One strongly recurring theme (or a constant — after all, I haven’t seen every series yet) of characters in HBO shows is that their character arcs have downward trajectories. They enter the series (speaking in sweeping generalizations now) largely unencumbered by life-altering problems, and, as the series progresses, that changes. In shows like this, there are few stories of redemption where a character’s lot improves from where he was at the beginning (notable exception: Bubbles on The Wire). So it comes as no surprise that this is happening to the characters in Luck.
Cool-guy/degenerate gambler Jerry is (pretty predictably) the latest victim of HBOitis. He’s back with Lester, who is Hannibal Lectering him out of his duffel bag of money at the poker table. When he moves to Lester’s restaurant in Chinatown for a real game, Jerry continues to fall deeper and deeper down his rabbit hole. This is necessary for the world that David Milch and Michael Mann have created for Luck. It is one where no one worth a damn would exist, at least not as a spectator. Jerry needs the greatest flaw because he’s too intelligent and charming to stay at the bottom.

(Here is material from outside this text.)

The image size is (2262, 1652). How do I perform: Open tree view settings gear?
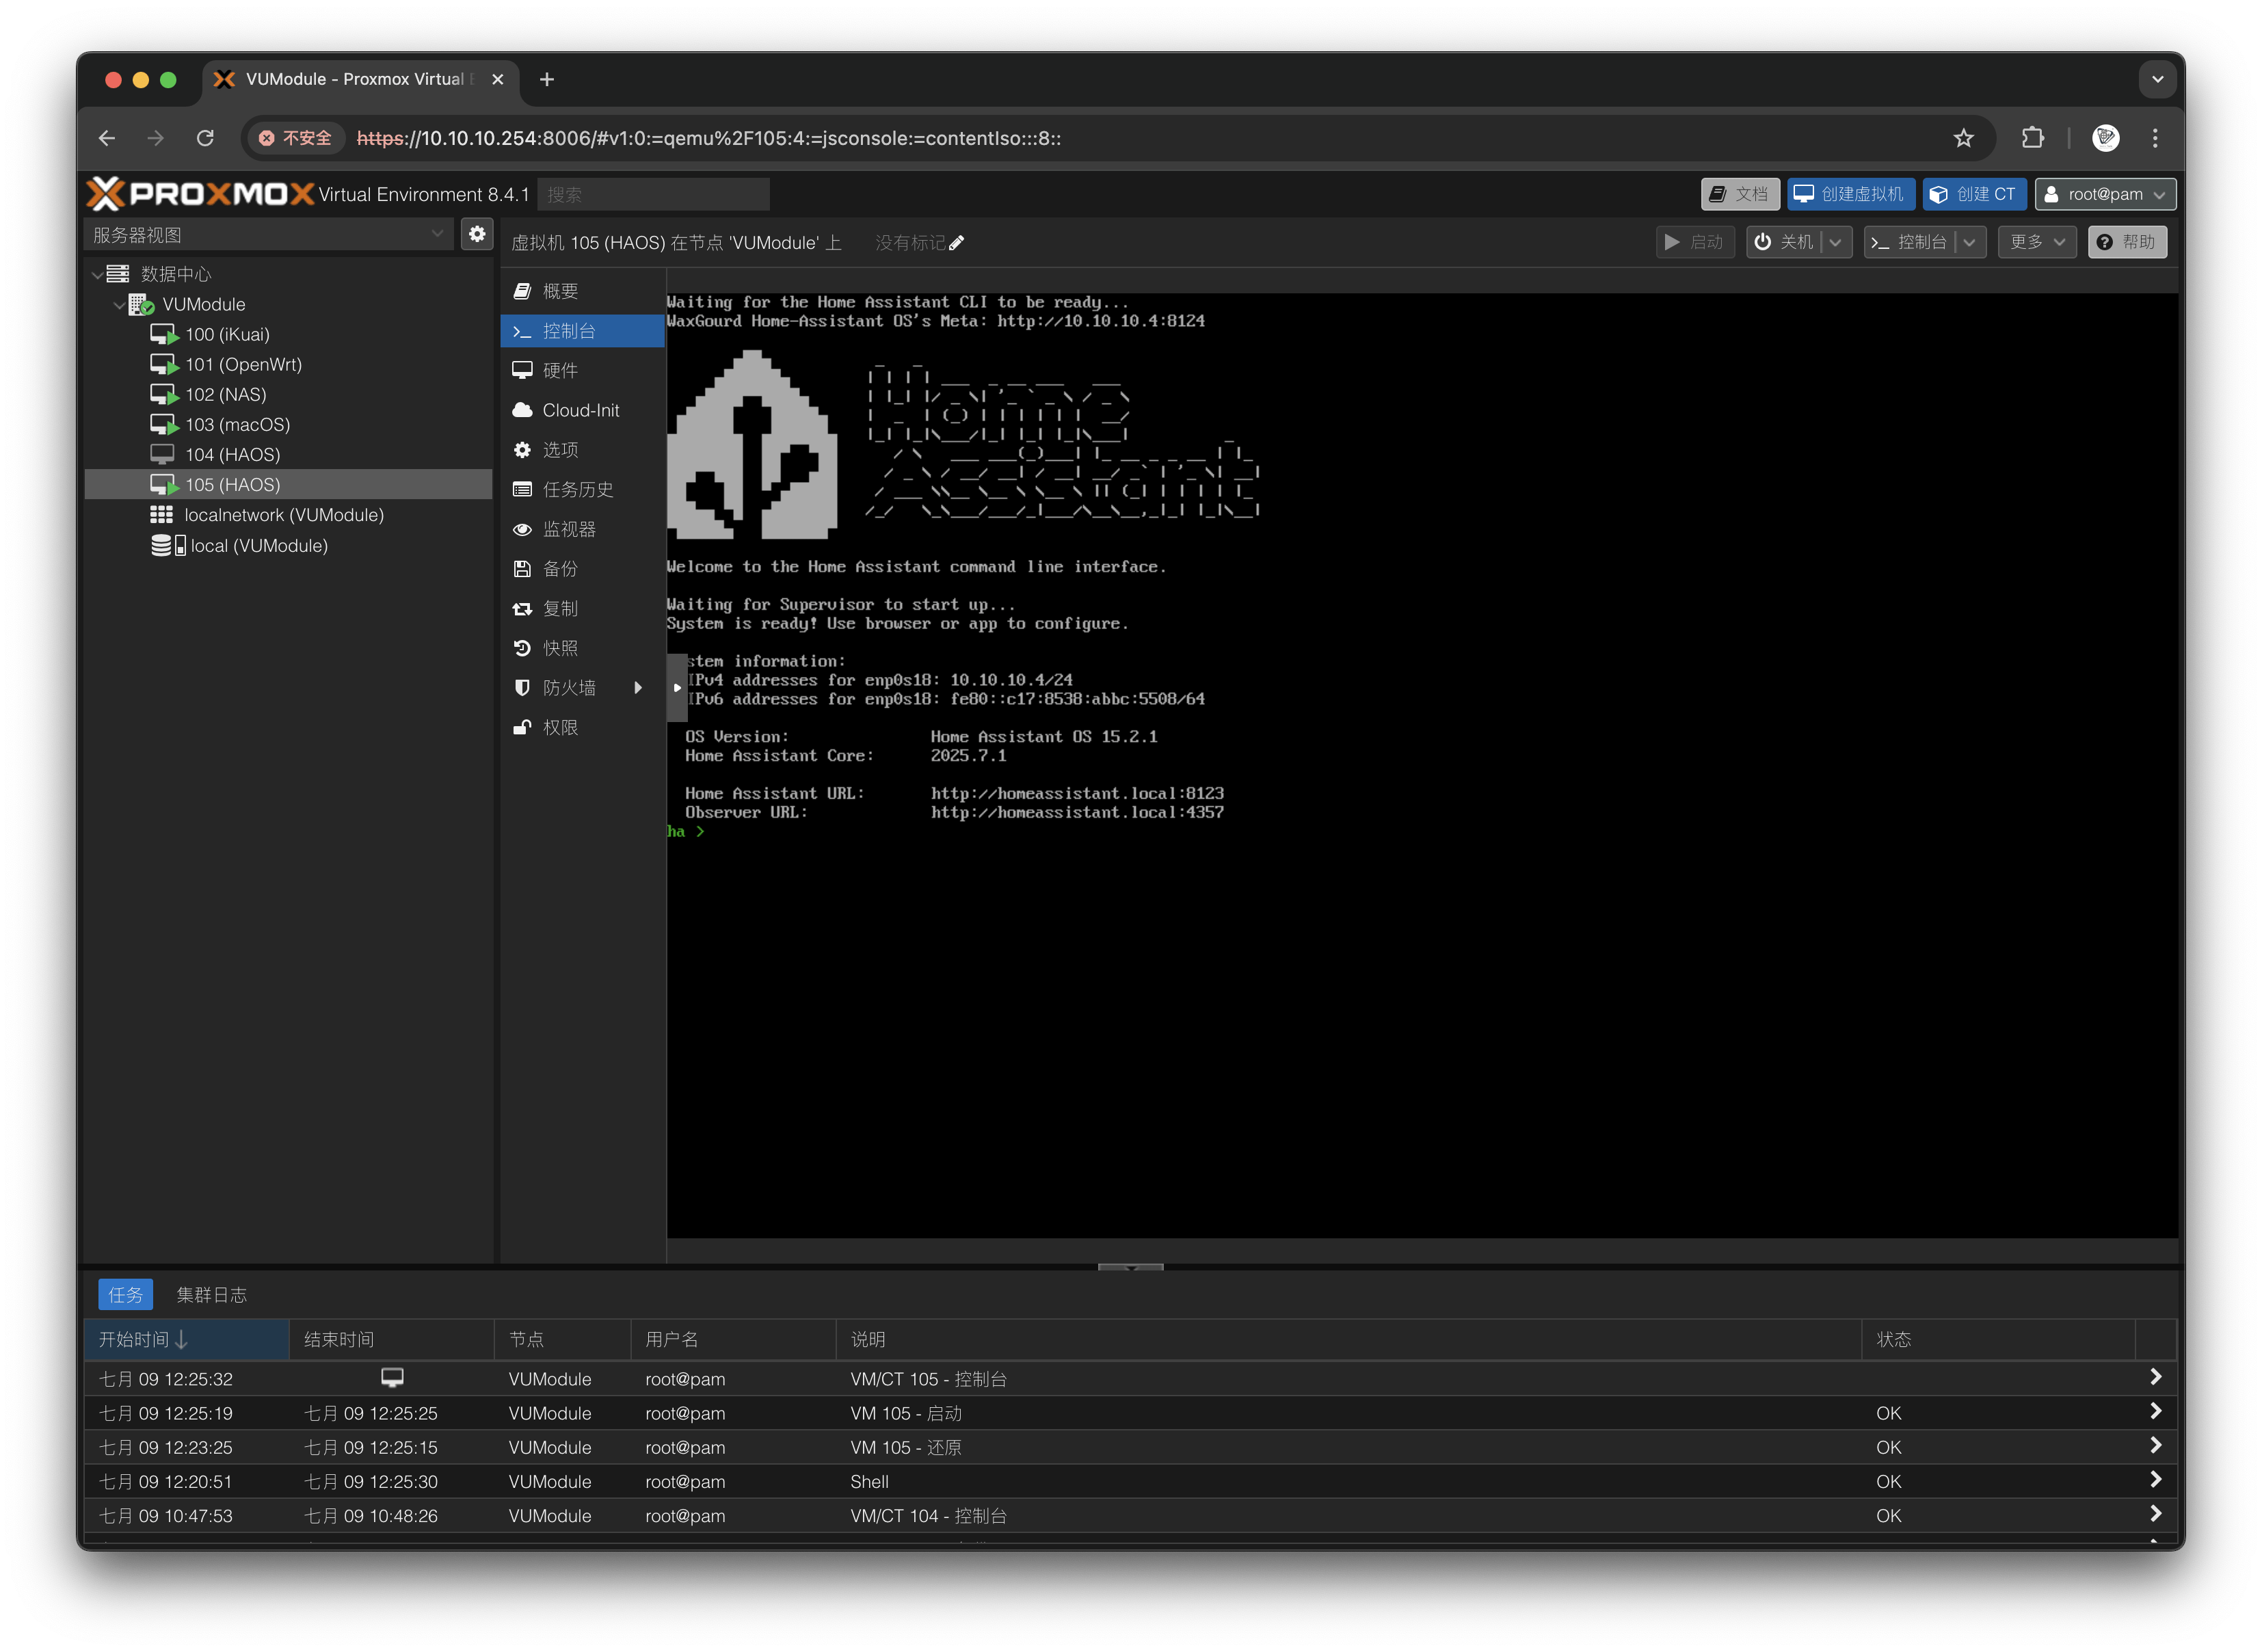(x=477, y=234)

Surprisingly, Marcus, Renzo and Lonnie push aside this gloom and doom for a brief, spectacular moment to rescue Jerry from his addiction. This display of friendship is unusual because the other characters seem completely devoid of affection for each other. These four men, despite their collective ineptitude and general unpleasantness, are a family. They’re all they’ve got, and that’s at once depressing and reassuring against the bleak landscape of Luck.
The other constant of HBO series is that main female cast members shall appear topless. It’s all but a commandment. You know, sort of just for shits. In this case, after Rosie’s triumphant return and thrilling victory on Walter’s horse (featuring ludicrous camera angles), she has a Cajun connection with Leon the jockey. Even if Leon can’t make weight or never rides a horse again, he’s got to be pretty pleased with himself. But the point, if there is a point, is that HBO routinely marks its territory with the breasts of its main characters.

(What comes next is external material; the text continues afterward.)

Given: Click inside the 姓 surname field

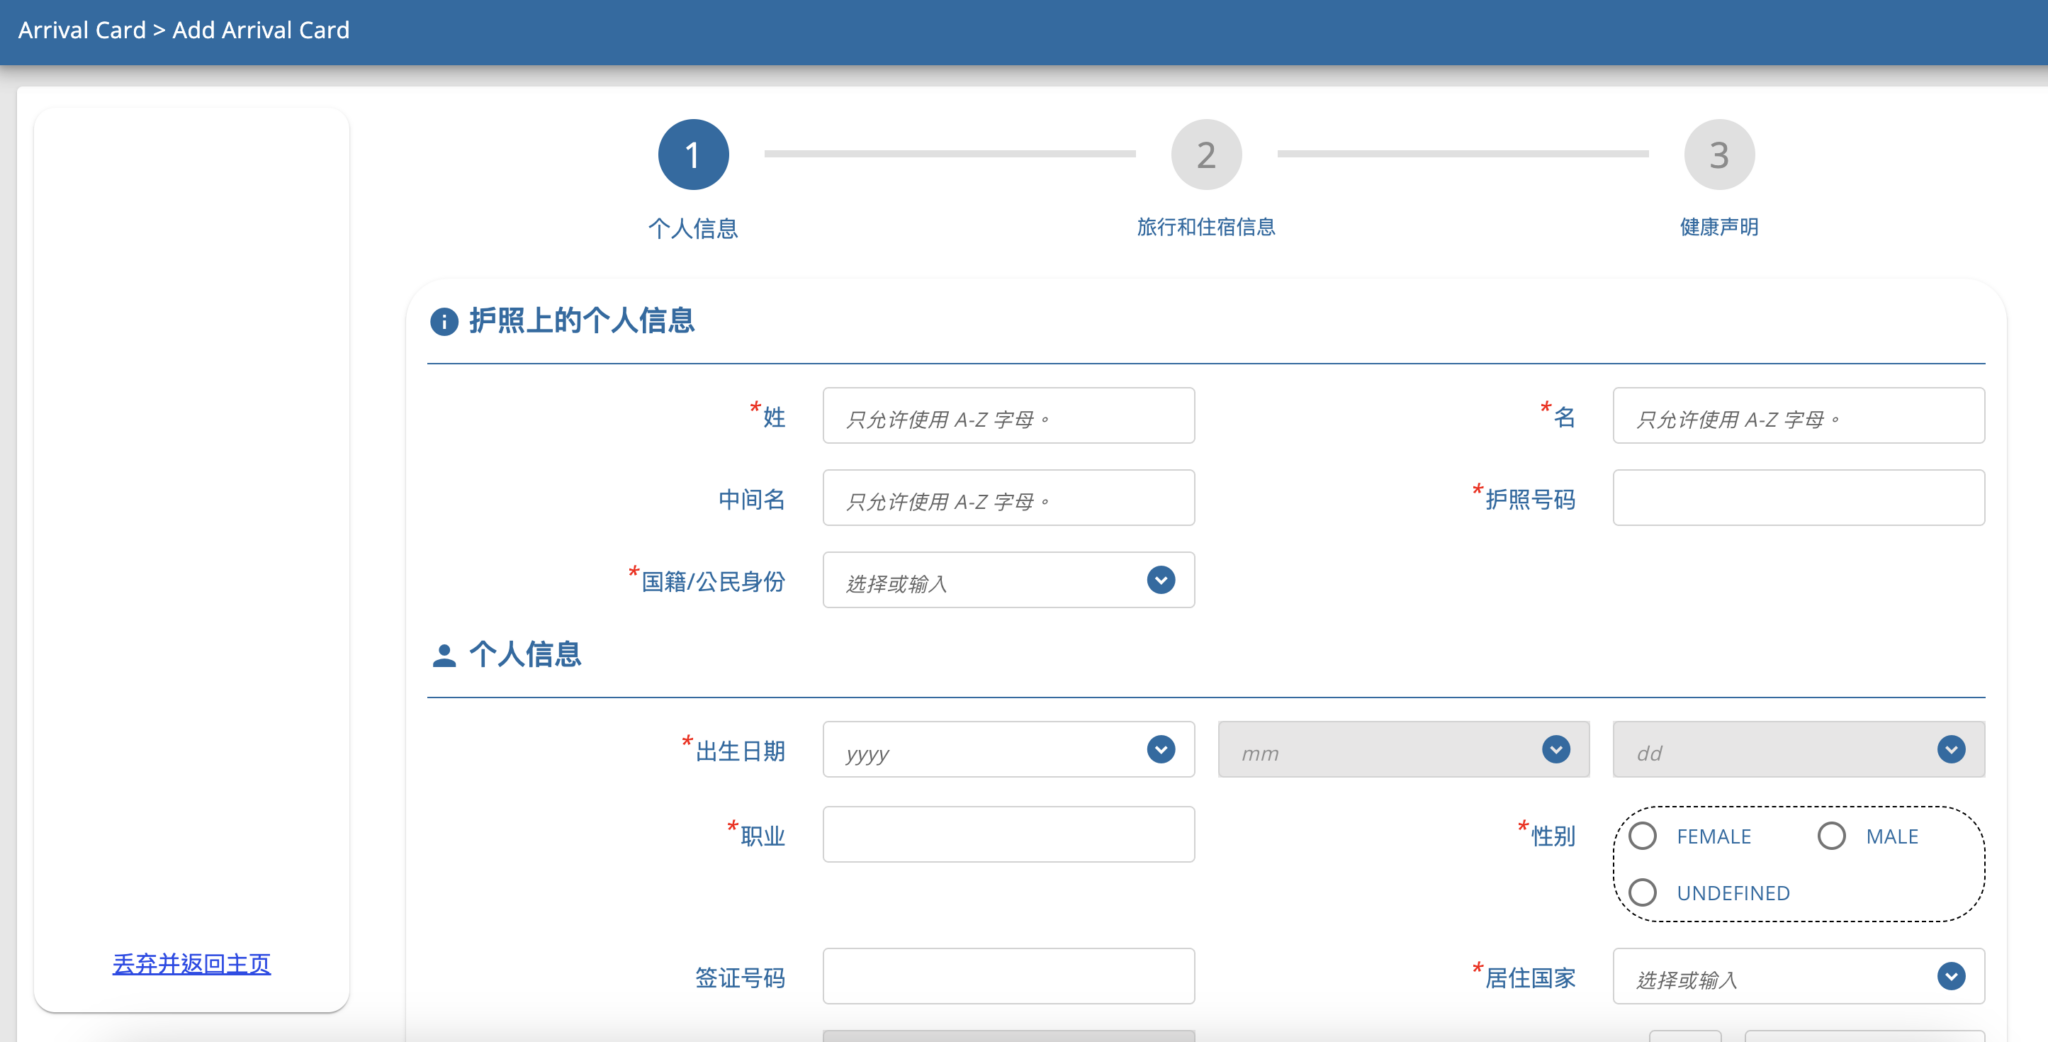Looking at the screenshot, I should (x=1008, y=415).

HBO trends aside, Ace continues his undetermined machinations in the underworld with the help of Dennis Farina and the Boy Wonder. This time he plots his dastardly scheme with the help of a particularly sleazy Michael Gambon on a boat. Until these plans take a more clear form, Ace and The Greek are going to continue to dwell at the back of our minds as the show’s least compelling characters.
Character Power Rankings
1. Rosie – Up 3
She’s the bright light in the center of the show, and she actually wins her first race at Santa Anita. This time she earned her rank.
2. Walter Smith – No Change
He’s still gruff and likable, and he’s a little happier now that Rosie is back and winning for him. Even so, the stench of despair hangs on him so much as to be a self-fulfilling prophecy.
3. Marcus – Up 7
TWIST! Last week he was just an asshole, but this week he’s a hero who saves Jerry’s life (sorta).
4. Renzo – Down 1
Renzo didn’t have as strong a role in this episode as previous, but he still helps in Marcus’ plot to save Jerry.
5. Lonnie – Up 4
Again, he helps to save Jerry from the fiendish Lester, but I still don’t like him. He’s just too dumb.
6. Jerry – Down 5
Jerry’s fall from grace is spectacular, and there’s no sign he’ll get back on the horse (ha. ha.). If he does, it will be as a direct result of his strong support.
7. Leon – No Rank
He’s working his tail off. And he’s banging Rosie. Bonus points.
8. Turo Escalante – Down 1
Escalante’s a jerk, but that’s nothing new. He gets a slight drop for another standard performance.
9. Chester “Ace” Bernstein – Down 4
If I’m reading the poster correctly, Ace and The Greek are supposed to be the main storyline, right? This is not yet the case, and that’s disappointing.
10. Joey Rathburn – Down 2
He’s become a raving lunatic with top jockey Ronnie Jenkins joining the lotus-eaters on the beach, and it’s getting harder to watch.